Secondary symptoms are those changes which occur in consequence of the admission of the venereal poison into the system, or common circulation at large. The introduction to the disease of bubo explains the mode of inlet. Like gonorrhœa and primary syphilis, it is often a very complicated complaint. Secondary symptoms are admitted to occur without being preceded by any primary form, as, for instance, by immediate absorption unattended with the irritation which accompanies chancre, or attendant upon bubo; but where one secondary affection arises without the primary, at least many hundred arise subsequent to it; and unless, in the latter instance, treatment, and vigilant too, is adopted, not one in a hundred escapes them.

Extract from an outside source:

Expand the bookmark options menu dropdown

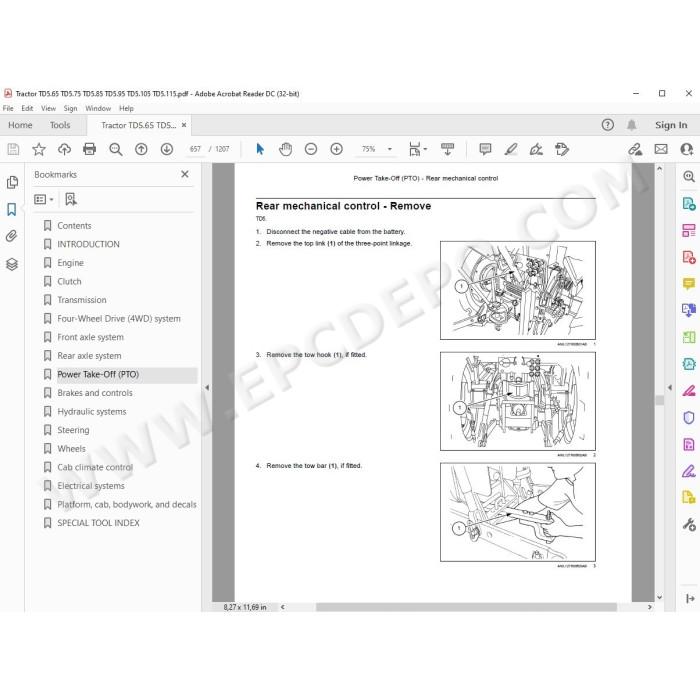tap(44, 200)
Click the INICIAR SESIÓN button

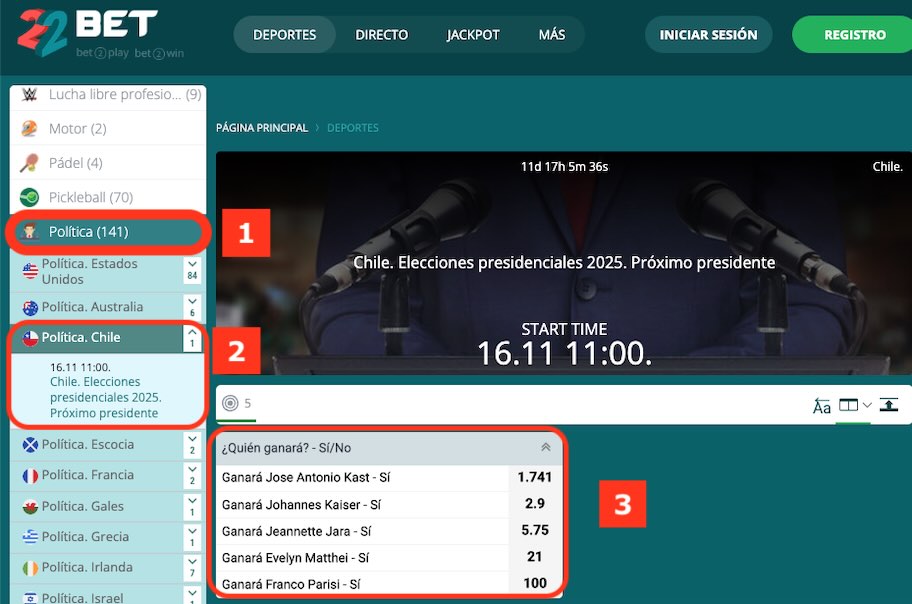tap(708, 35)
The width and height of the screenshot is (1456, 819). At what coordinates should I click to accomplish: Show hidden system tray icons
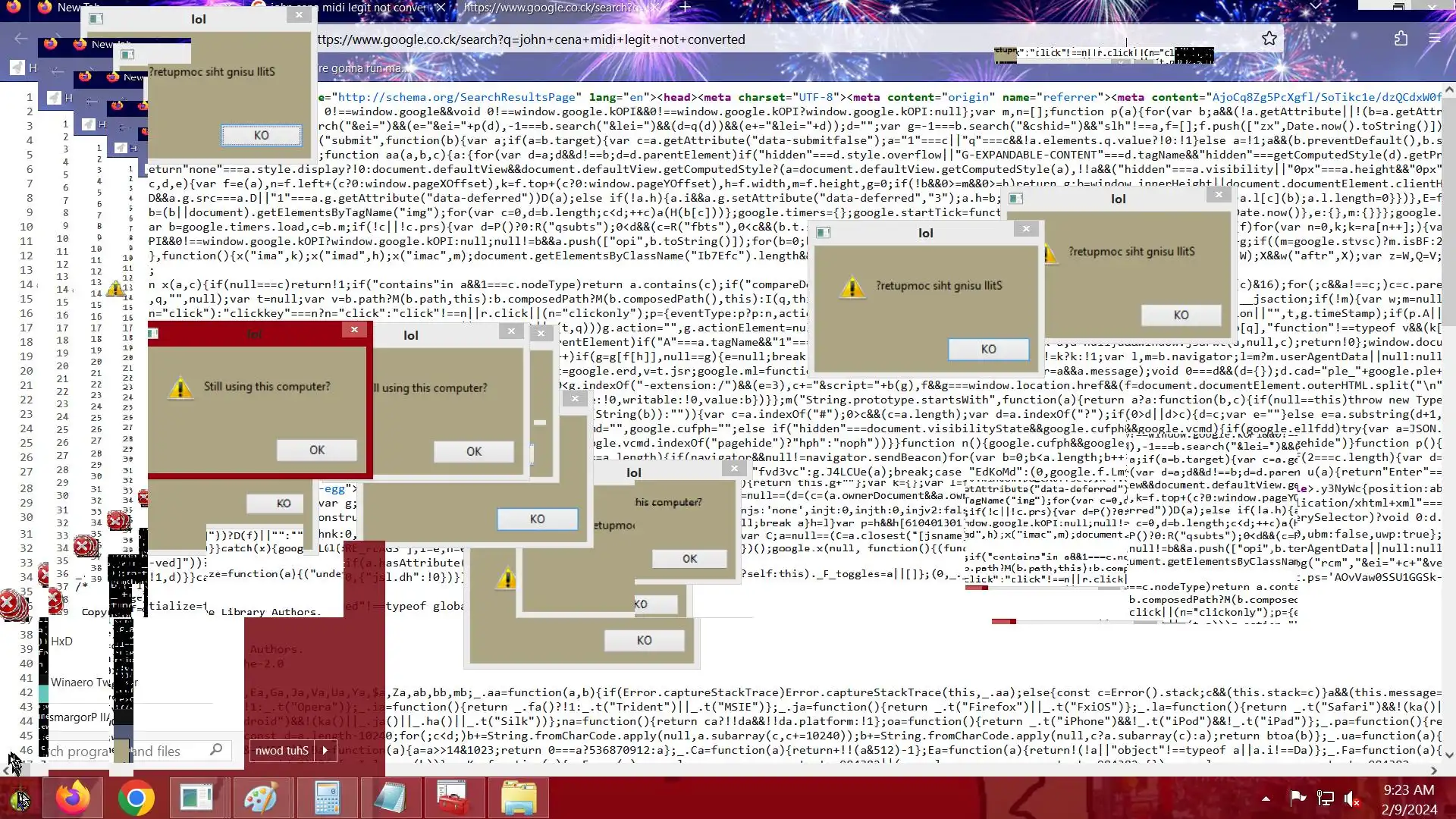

Lues venerea (a synonymous term with syphilis) is supposed to be imbibed from a very sensitive glans penis, a simple abrasion of the skin of that organ, an ordinary ulcer, or it may be transferred by inoculation. The late John Hunter is certainly the most eminent authority—the vade mecum of professional men. In these matters he was a man of indefatigable perseverance and untiring observation. Few new lights have been thrown on syphilis since his time, except on the treatment, which has become wonderfully simplified.

In thus again adverting to Mr. Hunter’s name, it is chiefly to observe, that the basis of my own thoughts and practice has been built upon his writings; and therefore, in being thus explicit in describing syphilis and its multitudinous varieties, the reader is assured that what is here written is, at all events, well founded, and not compounded of the many new adventurising propositions of the day. Mr. Hunter considered that contamination took place about the beginning of the local complaints; that no person was safe from lues while the original sore was present, and not under treatment; but that, if the seeds of lues were not already implanted in the constitution, the consequences might be averted by treatment. Children are born infected with lues, which they derive from their parents; for instance, a man laboring under secondary, or primary symptoms, cohabits with a healthy female, the female may escape both diseases, but the child may inherit them.